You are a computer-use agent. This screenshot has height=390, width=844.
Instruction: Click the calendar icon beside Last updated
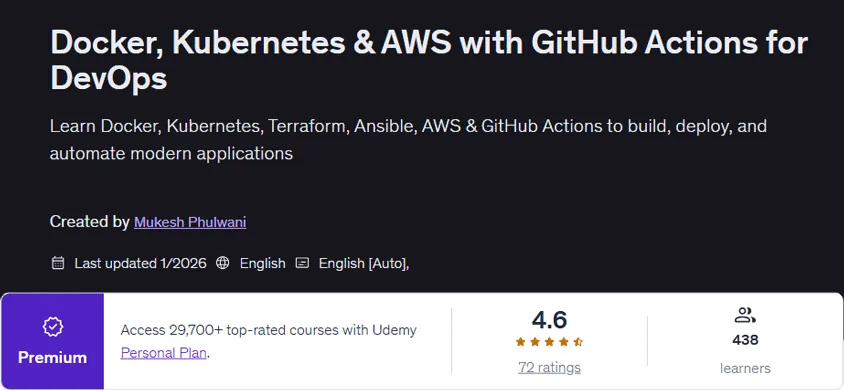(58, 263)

==

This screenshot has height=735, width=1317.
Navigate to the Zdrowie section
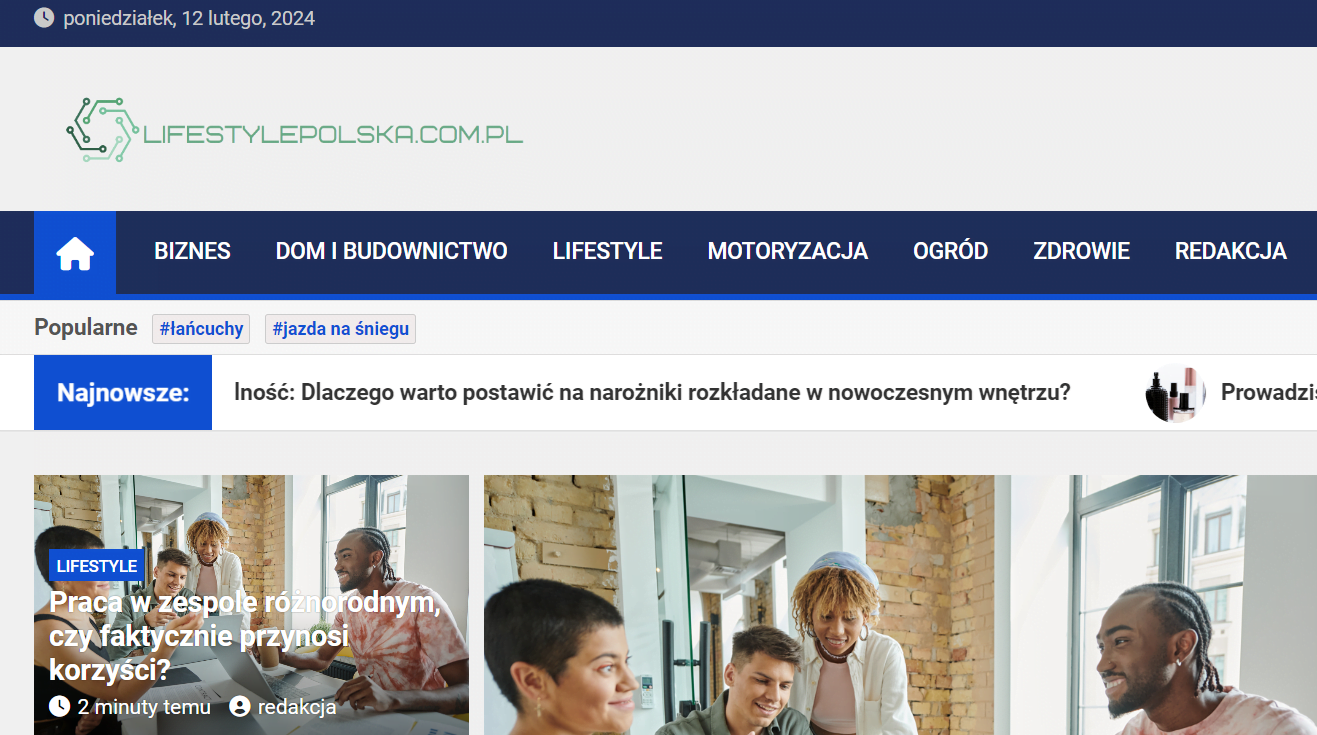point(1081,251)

* * *

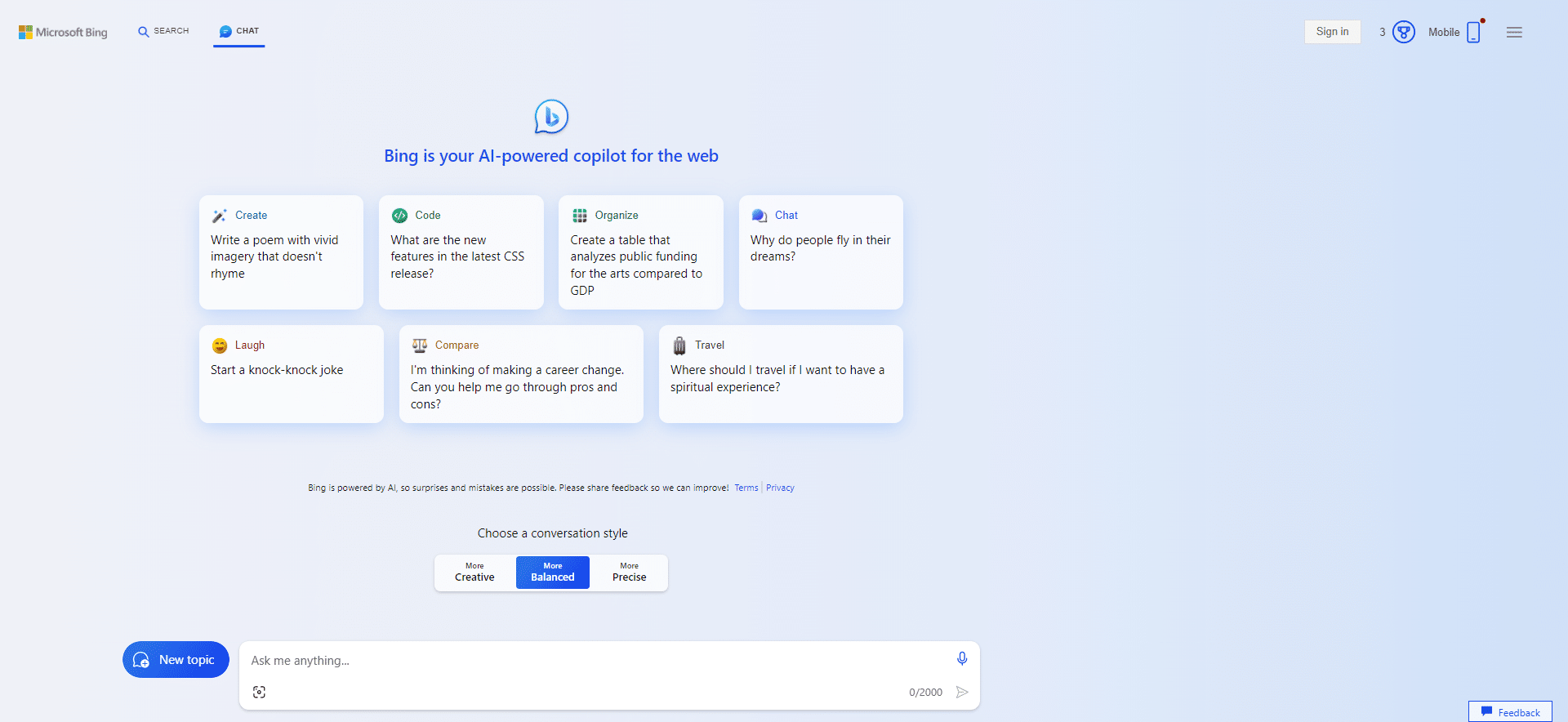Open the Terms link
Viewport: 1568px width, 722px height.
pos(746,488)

### Task goal:
Please work out the number of lines in the listing that hold "screenshot". Nothing besides the number is wanted.

### Answer space:
2